**Work order:** Down to the last character, transcribe every record.

(Data shown begins)

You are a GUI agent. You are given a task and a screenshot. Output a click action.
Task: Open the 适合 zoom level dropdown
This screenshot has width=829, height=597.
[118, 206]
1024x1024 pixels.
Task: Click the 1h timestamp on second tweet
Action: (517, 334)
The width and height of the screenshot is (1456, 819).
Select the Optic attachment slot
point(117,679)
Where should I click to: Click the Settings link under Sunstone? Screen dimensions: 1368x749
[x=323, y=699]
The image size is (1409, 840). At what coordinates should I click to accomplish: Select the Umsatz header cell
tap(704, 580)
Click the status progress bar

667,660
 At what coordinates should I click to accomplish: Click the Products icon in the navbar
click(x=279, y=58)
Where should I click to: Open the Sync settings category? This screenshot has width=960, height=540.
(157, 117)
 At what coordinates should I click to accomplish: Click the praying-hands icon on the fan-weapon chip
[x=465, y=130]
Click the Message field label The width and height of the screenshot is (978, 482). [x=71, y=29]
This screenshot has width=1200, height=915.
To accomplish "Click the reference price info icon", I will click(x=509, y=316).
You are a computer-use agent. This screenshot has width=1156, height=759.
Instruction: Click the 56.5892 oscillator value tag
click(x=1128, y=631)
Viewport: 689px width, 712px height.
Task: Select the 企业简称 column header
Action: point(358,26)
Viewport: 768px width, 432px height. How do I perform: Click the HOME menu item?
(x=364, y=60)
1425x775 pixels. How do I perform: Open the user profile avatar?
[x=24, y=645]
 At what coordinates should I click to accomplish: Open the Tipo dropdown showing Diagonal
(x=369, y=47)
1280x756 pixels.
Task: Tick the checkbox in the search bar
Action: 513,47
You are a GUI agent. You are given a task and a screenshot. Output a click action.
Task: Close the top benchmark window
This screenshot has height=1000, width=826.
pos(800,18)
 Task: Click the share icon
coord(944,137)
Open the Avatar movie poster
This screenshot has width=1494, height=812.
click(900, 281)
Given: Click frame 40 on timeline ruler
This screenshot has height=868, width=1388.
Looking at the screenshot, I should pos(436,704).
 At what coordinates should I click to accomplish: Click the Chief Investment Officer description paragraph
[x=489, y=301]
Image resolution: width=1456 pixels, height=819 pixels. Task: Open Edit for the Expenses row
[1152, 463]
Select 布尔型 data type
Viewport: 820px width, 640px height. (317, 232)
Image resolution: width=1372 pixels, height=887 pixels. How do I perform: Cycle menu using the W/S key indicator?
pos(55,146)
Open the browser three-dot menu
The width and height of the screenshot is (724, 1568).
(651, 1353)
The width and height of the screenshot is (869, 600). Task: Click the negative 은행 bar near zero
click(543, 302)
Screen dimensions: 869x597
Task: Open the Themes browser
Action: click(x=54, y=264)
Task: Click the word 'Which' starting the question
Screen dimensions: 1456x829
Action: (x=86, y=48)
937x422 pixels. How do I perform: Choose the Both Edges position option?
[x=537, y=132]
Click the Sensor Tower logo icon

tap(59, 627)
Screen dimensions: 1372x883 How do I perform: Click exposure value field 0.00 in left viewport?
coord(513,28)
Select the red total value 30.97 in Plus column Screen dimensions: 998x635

(Data shown ends)

**Output of the exercise:**
You are a GUI agent. You are given a task and a screenshot. Output a click action.
Task: Open the 适合 zoom level dropdown
This screenshot has width=829, height=597.
[118, 206]
1024x1024 pixels.
Task: Click the 1h timestamp on second tweet
Action: (517, 334)
The width and height of the screenshot is (1456, 819).
Select the Optic attachment slot
point(117,679)
Where should I click to: Click the Settings link under Sunstone? Screen dimensions: 1368x749
[x=323, y=699]
The image size is (1409, 840). At what coordinates should I click to accomplish: Select the Umsatz header cell
tap(704, 580)
Click the status progress bar

667,660
 At what coordinates should I click to accomplish: Click the Products icon in the navbar
click(x=279, y=58)
Where should I click to: Open the Sync settings category? This screenshot has width=960, height=540.
(157, 117)
 At what coordinates should I click to accomplish: Click the praying-hands icon on the fan-weapon chip
[x=465, y=130]
Click the Message field label The width and height of the screenshot is (978, 482). [x=71, y=29]
This screenshot has width=1200, height=915.
To accomplish "Click the reference price info icon", I will click(x=509, y=316).
You are a computer-use agent. This screenshot has width=1156, height=759.
Instruction: Click the 56.5892 oscillator value tag
click(x=1128, y=631)
Viewport: 689px width, 712px height.
Task: Select the 企业简称 column header
Action: point(358,26)
Viewport: 768px width, 432px height. How do I perform: Click the HOME menu item?
(x=364, y=60)
1425x775 pixels. How do I perform: Open the user profile avatar?
[x=24, y=645]
 At what coordinates should I click to accomplish: Open the Tipo dropdown showing Diagonal
(x=369, y=47)
1280x756 pixels.
Task: Tick the checkbox in the search bar
Action: 513,47
You are a GUI agent. You are given a task and a screenshot. Output a click action.
Task: Close the top benchmark window
This screenshot has height=1000, width=826.
pos(800,18)
 Task: Click the share icon
coord(944,137)
Open the Avatar movie poster
This screenshot has width=1494, height=812.
click(900, 281)
Given: Click frame 40 on timeline ruler
This screenshot has height=868, width=1388.
Looking at the screenshot, I should pos(436,704).
 At what coordinates should I click to accomplish: Click the Chief Investment Officer description paragraph
[x=489, y=301]
Image resolution: width=1456 pixels, height=819 pixels. Task: Open Edit for the Expenses row
[1152, 463]
Select 布尔型 data type
Viewport: 820px width, 640px height. (317, 232)
Image resolution: width=1372 pixels, height=887 pixels. How do I perform: Cycle menu using the W/S key indicator?
pos(55,146)
Open the browser three-dot menu
The width and height of the screenshot is (724, 1568).
(651, 1353)
The width and height of the screenshot is (869, 600). Task: Click the negative 은행 bar near zero
click(543, 302)
Screen dimensions: 869x597
Task: Open the Themes browser
Action: click(x=54, y=264)
Task: Click the word 'Which' starting the question
Screen dimensions: 1456x829
Action: (x=86, y=48)
937x422 pixels. How do I perform: Choose the Both Edges position option?
[x=537, y=132]
Click the Sensor Tower logo icon

tap(59, 627)
Screen dimensions: 1372x883 How do I perform: Click exposure value field 0.00 in left viewport?
coord(513,28)
Select the red total value 30.97 in Plus column Screen dimensions: 998x635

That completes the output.